Mutual TLS (mTLS)
Authenticate to your server with a client certificate at the TLS handshake, in addition to (or instead of) HTTP-level auth like Bearer or Basic. Useful when your reverse proxy enforces mTLS (e.g. nginx ssl_verify_client, Traefik, Cloudflare Access). If your server just needs a Bearer token or Basic Auth, you don't need this.
Configure in Settings -> Connection -> Authentication & Headers -> Client Certificate (mTLS).
Setup
Two ways to provide a client certificate.
Option A: pick from device certificates (recommended)

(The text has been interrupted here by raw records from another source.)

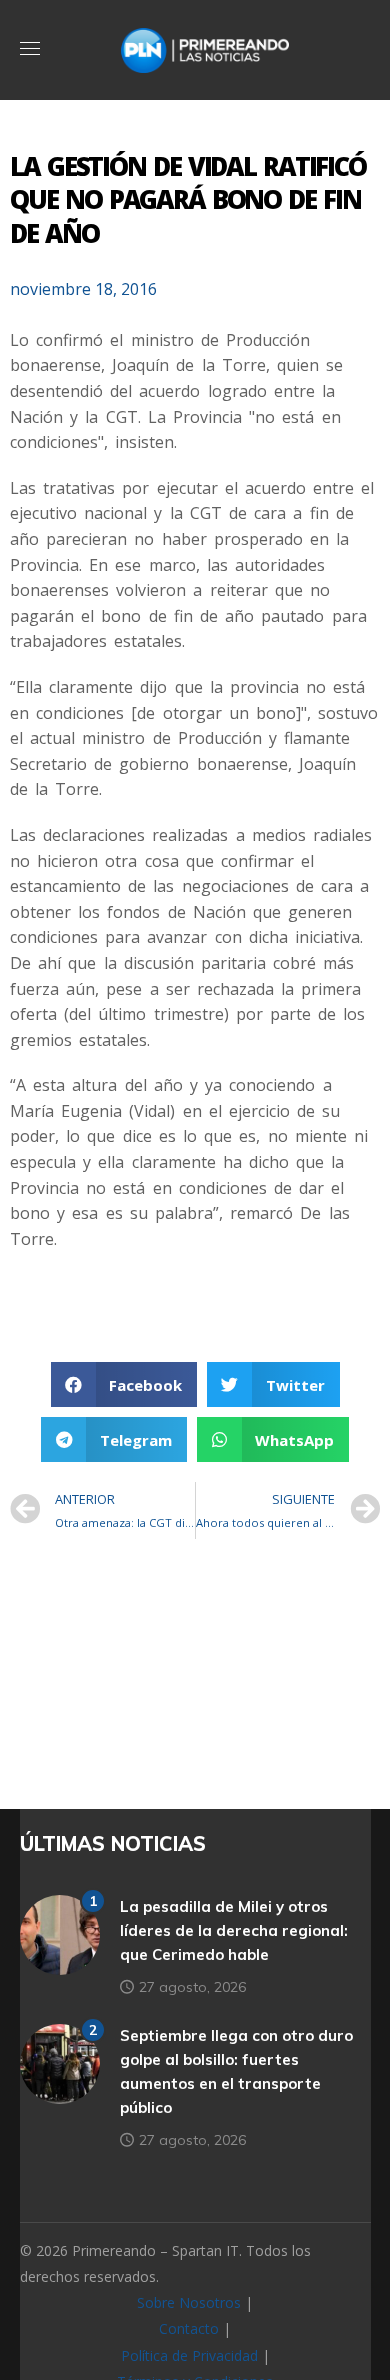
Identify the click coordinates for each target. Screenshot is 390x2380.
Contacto (189, 2328)
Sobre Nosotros (189, 2302)
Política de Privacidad (189, 2355)
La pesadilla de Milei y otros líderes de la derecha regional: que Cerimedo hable (234, 1930)
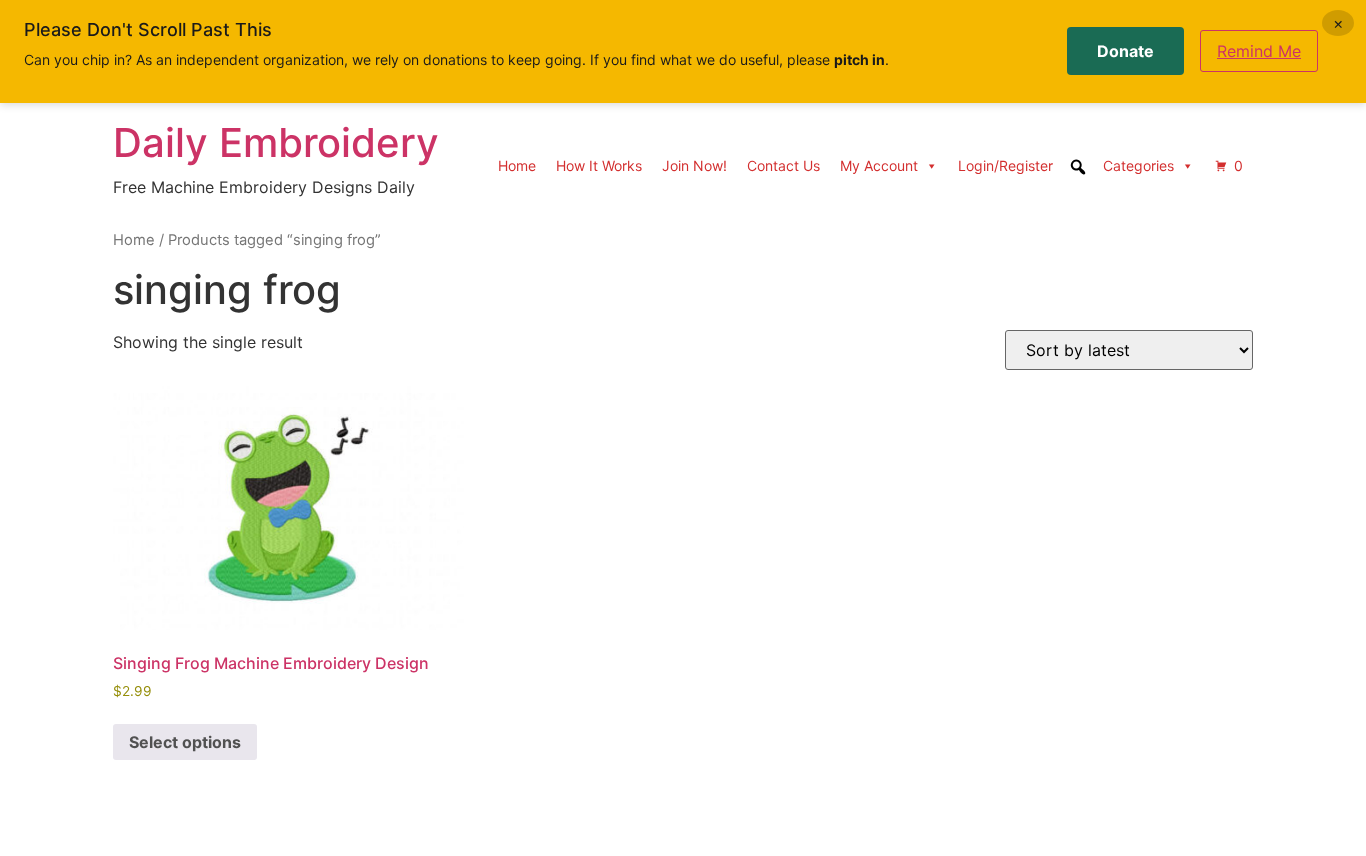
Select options (185, 742)
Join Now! (694, 165)
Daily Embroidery (276, 142)
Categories (1138, 165)
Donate (1125, 51)
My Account (879, 165)
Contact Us (783, 165)
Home (517, 165)
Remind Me (1259, 51)
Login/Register (1005, 165)
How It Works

If your cert is already installed in Android's KeyChain (via Android Settings -> Encryption & credentials):
- Open Colota -> Settings -> Connection -> Authentication & Headers -> Client Certificate (mTLS)
- Tap Pick from device certificates
- Android's system dialog appears. Select your cert.
- The screen now shows the cert's subject, issuer and expiry date.
Colota only remembers which cert you picked - the cert itself stays where it already was on the phone.
Option B: import a .p12 file
If you have a PKCS12 file but the cert isn't installed at the OS level:
- Move the
.p12to your phone (any reasonably-secure transport works - syncthing, USB, etc.) - Open Colota -> Settings -> Connection -> Authentication & Headers -> Client Certificate (mTLS)
- Tap Import .p12 / .pfx
- Pick the file, enter the password (leave blank if none), tap Save
- The screen now shows the cert's subject, issuer and expiry date
The new cert takes effect on the next sync request - no app restart needed. Same goes if you switch between Option A and Option B later.
Colota does not accept PEM client cert + PEM key as two separate files. Bundle them into a .p12 first, or install via Android Settings and use the KeyChain picker.
Hostname verification is always on - the server's certificate must match the hostname or IP you connect to.
Trust model
Colota's HTTPS trust anchors:
- System CAs that ship with Android (Let's Encrypt, DigiCert, ISRG, Google Trust Services, etc.). Always applied.
- In-app imported CA added through the Trusted Server CA section. One slot, trusted only by Colota.
Either anchor accepting the server's chain is enough - the two layers are additive.
User-installed device CAs (from Android Settings -> Encryption & credentials) are not honored, so malware or a coerced profile that plants a CA in the device store can't intercept Colota's sync.
Trusting a private/internal server CA
If your server uses a publicly-trusted certificate (e.g. Let's Encrypt), there's nothing to do here. Otherwise:
- Import in-app - mTLS Settings -> Trusted Server CA -> Import CA (.crt / .pem). Trust is scoped to Colota; other apps on the phone are unaffected.
- Or switch to a publicly-trusted cert - Let's Encrypt is free and works for any public DNS name your server can prove ownership of.
Testing the setup
In Connection Settings, set your endpoint to your https://... URL and tap Test Connection. Expected: Connection successful within a couple of seconds. Failure paths are distinguishable:
| Message | Likely cause | Fix |
|---|---|---|
Server certificate is not trusted (self-signed or unknown CA) | Your server's cert is signed by a CA Colota doesn't trust | Import the CA via mTLS Settings -> Trusted Server CA, or use a publicly-trusted cert |
Server requires a client certificate (mTLS) but none is configured | Server demanded mTLS, Colota didn't send one | Import a .p12 in the Client Certificate section |
Server rejected the client certificate | Cert reached the server but was rejected | Wrong CA, expired cert, or revoked - check what your reverse proxy expects |
Incorrect password for client certificate | The provided password doesn't unlock the .p12 | Re-import with the correct password |
Hostname not verified | Server cert is valid but doesn't list the hostname/IP you connected to | Reissue the server cert with a SAN that includes your hostname/IP |
Lifecycle
Where the cert lives
Once imported, the cert lives in the OS keystore - not in the app's regular settings, not on the filesystem in plain form and not in any backup.
- You don't need to remember the PKCS12 password. It's used during import and then discarded.
- If you picked a cert from the device certificates list, it survives an app reinstall.
- If you imported a
.p12, uninstalling Colota removes it - re-import after reinstall. - The Trusted Server CA is a public certificate, so it stays alongside the app's other settings.
Removing
mTLS Settings -> Client Certificate section -> Remove Certificate. Same for Trusted Server CA -> Remove CA. The next sync request runs without mTLS.